CONCHITA MIR 

Queridos Adolfo, Pedro, todos los presentes este 11 de abril en Monroyo, sin olvidar a Manuel Polo y todos los otros.

Quisiera deciros muchas cosas pero como os habréis dado cuenta me es difícil explicarme en castellano, lo más difícil es decir los sentimientos.

Este día juntos fue algo excepcional. Fue un día lleno de todos los sentimientos que una persona puede sentir. Sentimientos de tristeza, de alegría, de satisfacción, de pena, de rabia, bueno, miles más, pero yo creo que lo mas importante fue que se reconoce lo que existió; se reconoce que allí estuvieron nuestros seres queridos y que por fin se cierre una herida siempre abierta.

Este día el tiempo, aunque no permitió que todos los que querían llegasen allí, fue para mí como un mensaje que nuestros queridos nos mandaron. Había allí una atmosfera de SERENIDAD que es lo que por fin, gracias a vosotros allí hemos encontrado. Qué cosa esta nieve justo ese día, justo a esas horas, además con tanto frio, y que raro que todo desapareció al momento de salir al fin de la tarde de Monroyo !!! Ese otro 11 del Noviembre 1947 también tenía que hacer frio muy de mañana por la madrugada................

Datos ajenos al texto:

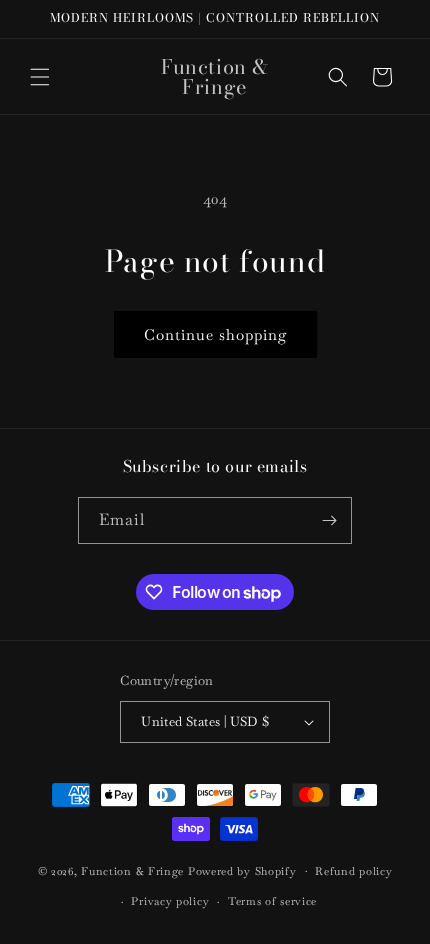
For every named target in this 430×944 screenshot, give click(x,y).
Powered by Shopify (242, 870)
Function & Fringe (134, 870)
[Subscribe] (329, 520)
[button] (40, 77)
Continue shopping (215, 334)
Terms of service (272, 901)
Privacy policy (170, 901)
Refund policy (353, 871)
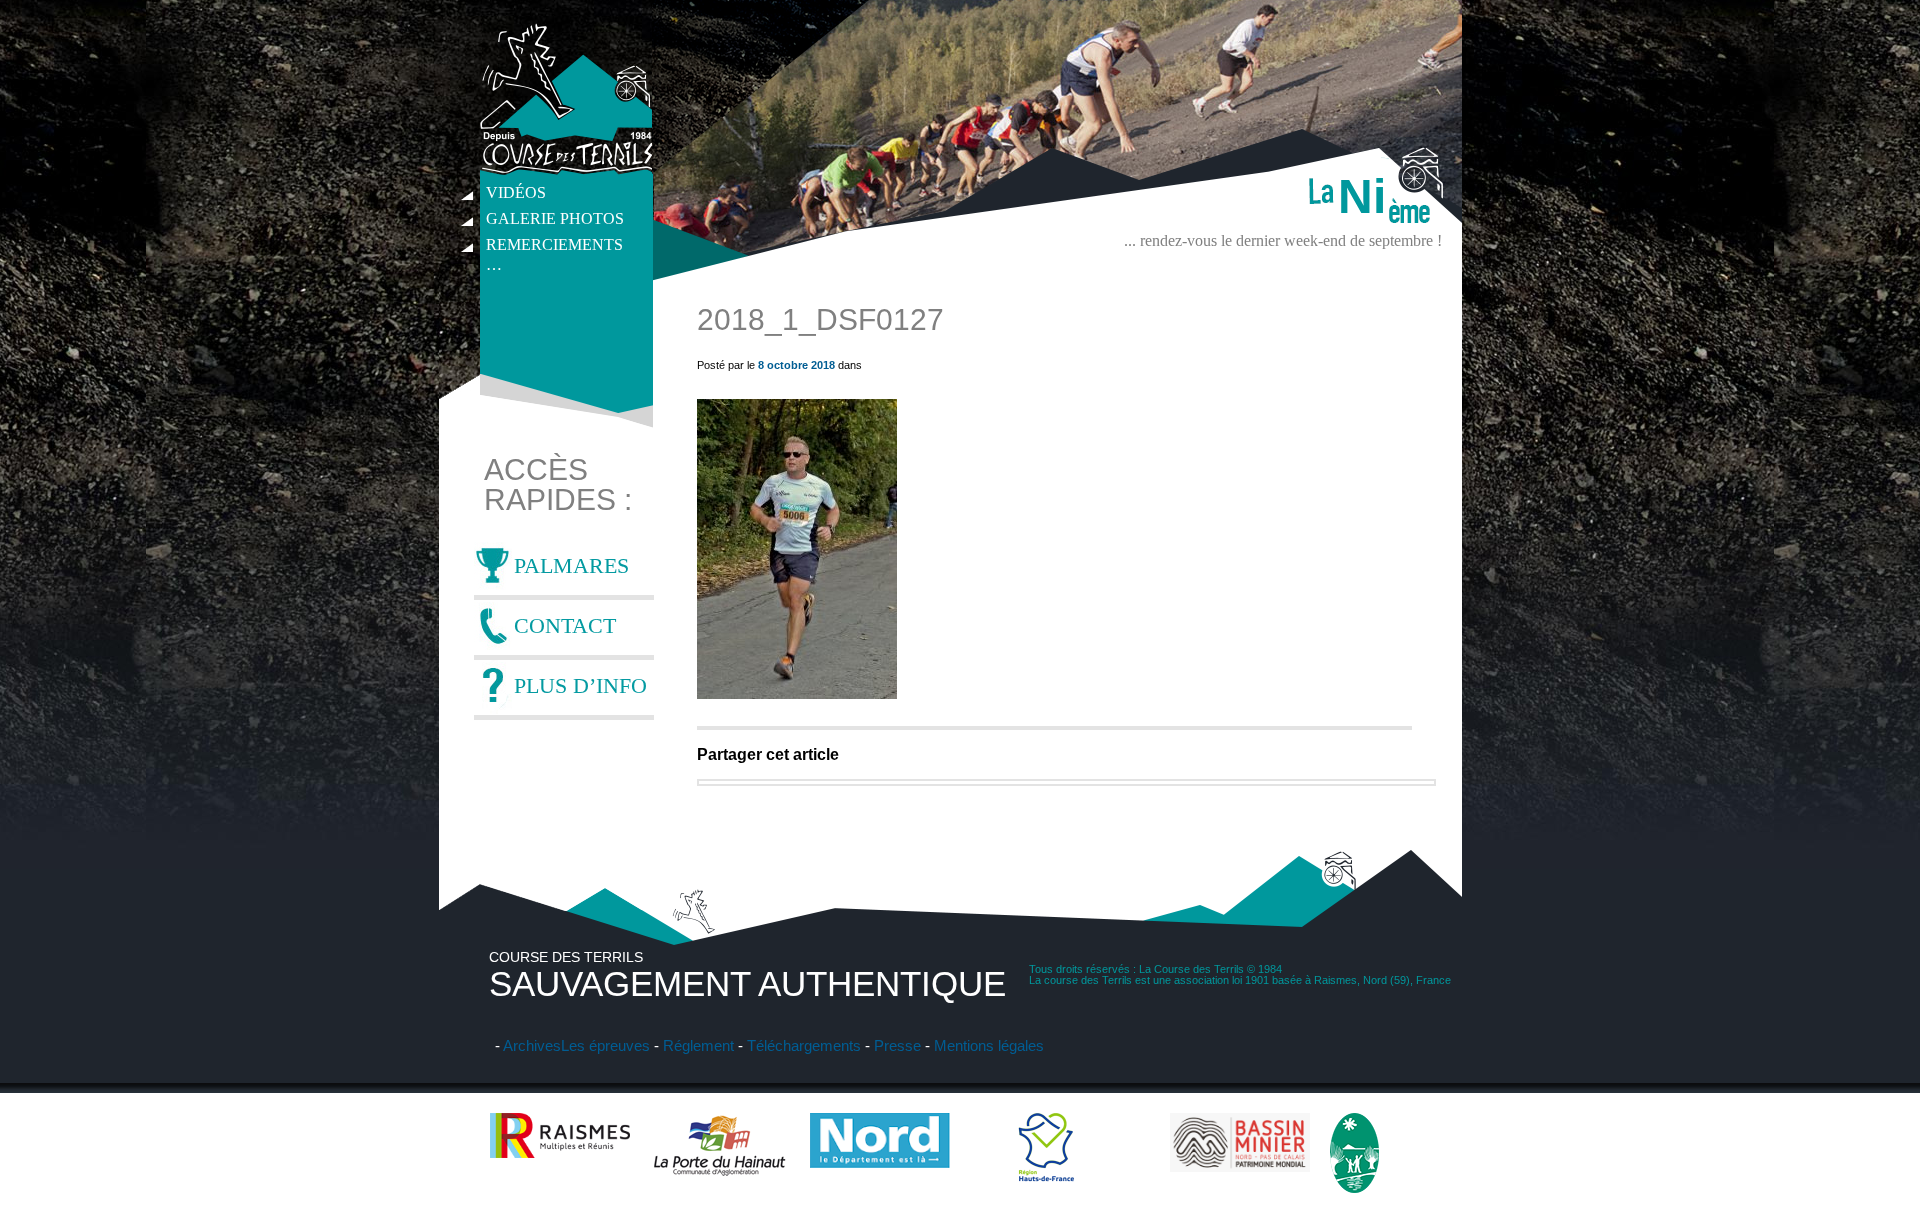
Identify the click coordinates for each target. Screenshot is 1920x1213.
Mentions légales (989, 1045)
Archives (532, 1045)
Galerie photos (555, 218)
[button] (797, 549)
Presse (897, 1045)
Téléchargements (804, 1045)
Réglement (698, 1045)
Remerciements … (554, 247)
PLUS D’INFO (580, 685)
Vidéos (516, 192)
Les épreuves (605, 1045)
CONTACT (565, 625)
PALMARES (571, 565)
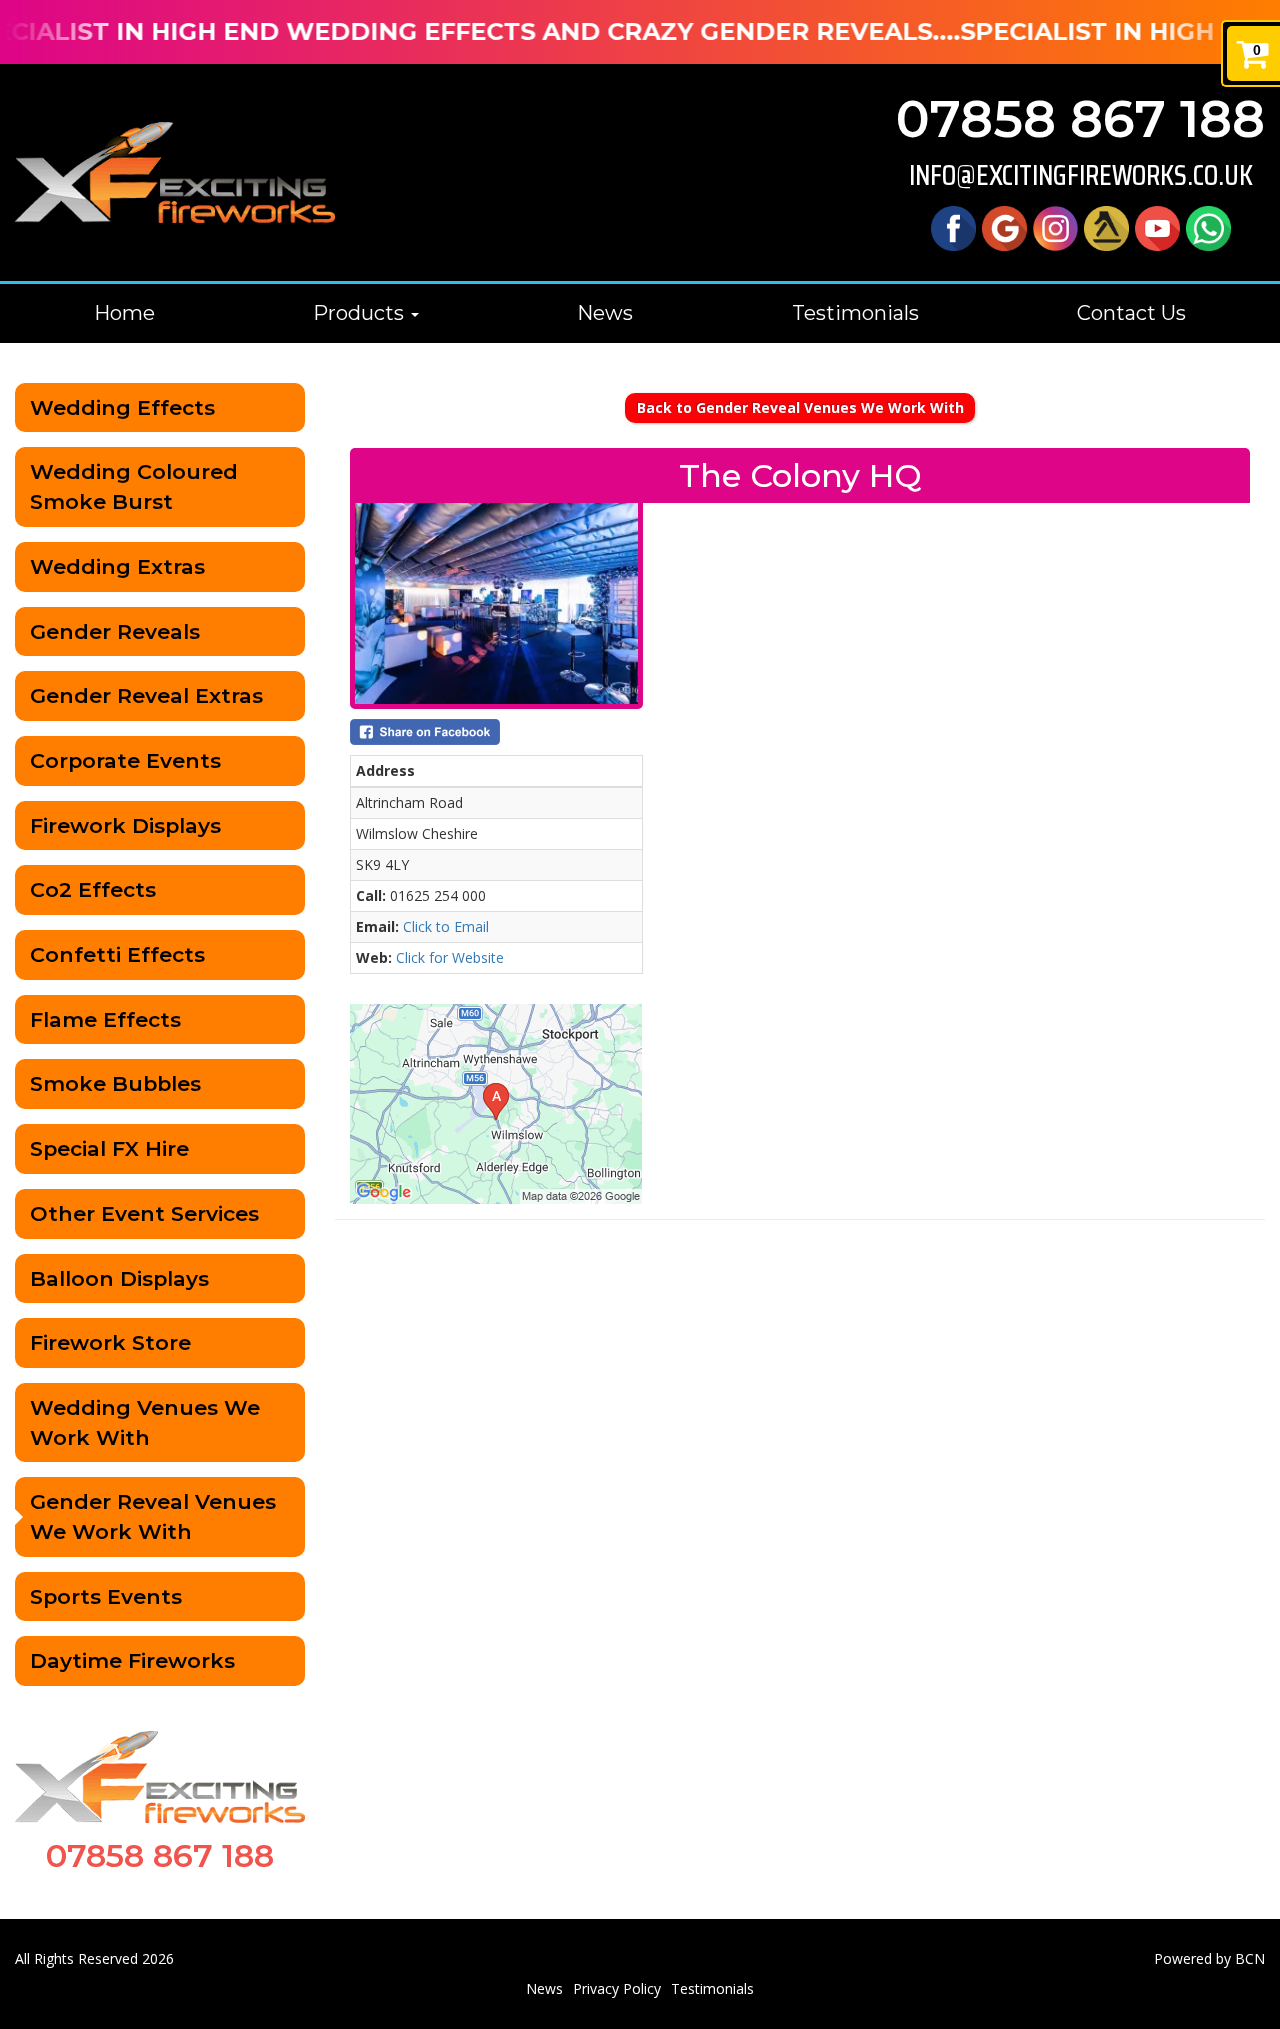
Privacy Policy (617, 1988)
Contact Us (1131, 313)
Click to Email (446, 926)
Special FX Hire (109, 1148)
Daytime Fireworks (132, 1660)
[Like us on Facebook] (953, 226)
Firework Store (110, 1342)
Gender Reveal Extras (146, 695)
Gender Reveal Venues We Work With (153, 1516)
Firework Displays (125, 825)
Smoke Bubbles (115, 1083)
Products (361, 313)
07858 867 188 (1080, 119)
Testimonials (855, 313)
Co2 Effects (93, 889)
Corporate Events (125, 760)
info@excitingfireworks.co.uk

Queridos todos los que de cerca o de lejos, todos los que habéis participado a que este día pasado llegue por fin, que sepáis que siempre os guardaré en mi corazón, que sepáis que nunca os diré bastante GRACIAS, ese día era domingo de pascua, vosotros allí presentes, dejasteis a vuestras familias para estar con nosotros, esto es una cosa que solo las personas con un corazón como el vuestro con una abnegación ejemplar nos habéis regalado. Todo esto no tiene precio. Solo personas que han conocido este sufrimiento pueden dar lo que nos disteis, y a condición de tener un corazón como el vuestro.

Para todos vosotros que la lucha que lleváis, lucha justa y generosa tenga el éxito que merece.